One of the things I've learned from working with you is the importance of reading Business Week, Fortune and the Wall Street Journal. In the business section of the New York Times, I read a fascinating discussion by a bureaucrat from MITI [Japan's Ministry of International Trade and Industry] who trained at the Harvard Business School.

One of his classes was studying a failed airline that went out of business. They were shown a taped interview with the company's president, who noted with pride that through the whole financial crisis and eventual bankruptcy of the airline, he'd never asked for government help. To the Japanese man's astonishment, the class erupted into applause.
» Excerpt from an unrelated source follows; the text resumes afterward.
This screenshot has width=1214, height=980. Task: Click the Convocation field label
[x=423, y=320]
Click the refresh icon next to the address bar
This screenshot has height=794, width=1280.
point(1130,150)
He commented, "There's a strong resistance to government intervention in America. I understand that. But I was shocked. There are many shareholders in companies. What happened to his employees, for example?" Then he reflects on what he views as America's blind devotion to a free-market ideology. He says, "It is something quite close to a religion. You cannot argue about it with most people. You believe it or you don't." It's interesting.

It's interesting, in part, because of the Japanese man's failure to understand what actually happens in the US, which apparently was shared by the students in his business class. If it was Eastern Airlines they were talking about, Frank Lorenzo, the director, was trying to put it out of business. He made a personal profit out of that.

He wanted to break the unions in order to support his other enterprises (which he ripped off profits from Eastern Airlines for). He wanted to leave the airline industry less unionized and more under corporate control, and to leave himself wealthier. All of that happened. So naturally he didn't call on government intervention to save him -- things were working the way he wanted.

On the other hand, the idea that corporations don't ask for government help is a joke. They demand an extraordinary amount of government intervention. That's largely what the whole Pentagon system is about.

Take the airline industry, which was created by government intervention. A large part of the reason for the huge growth in the Pentagon in the late 1940s was to salvage the collapsing aeronautical industry, which obviously couldn't survive in a civilian market. That's worked -- it's now the United States' leading export industry, and Boeing is the leading exporter.

An interesting and important book on this by Frank Kofsky just came out. It describes the war scares that were manipulated in 1947 and 1948 to try to ram spending bills through Congress to save the aeronautical industry. (That wasn't the only purpose of these war scares, but it was a big factor.)

Huge industries were spawned, and are maintained, by massive government intervention. Many corporations couldn't survive without it. (For some, it's not a huge part of their profits at the moment, but it's a cushion.) The public also provides the basic technology -- metallurgy, avionics or whatever -- via the public subsidy system.

The same is true just across the board. You can hardly find a functioning sector of the US manufacturing or service economy which hasn't gotten that way and isn't sustained by government intervention.

The Clinton administration has been pouring new funds into the National Bureau of Standards and Technology. It used to try to work on how long a foot is but it will now be more actively involved in serving the needs of private capital. Hundreds of corporations are beating on their doors asking for grants.

The idea is to try to replace the somewhat declining Pentagon system. With the end of the Cold War, it's gotten harder to maintain the Pentagon system, but you've got to keep the subsidy going to big corporations. The public has to pay the research and development costs.

The idea that a Japanese investigator could fail to see this is fairly remarkable. It's pretty well known in Japan.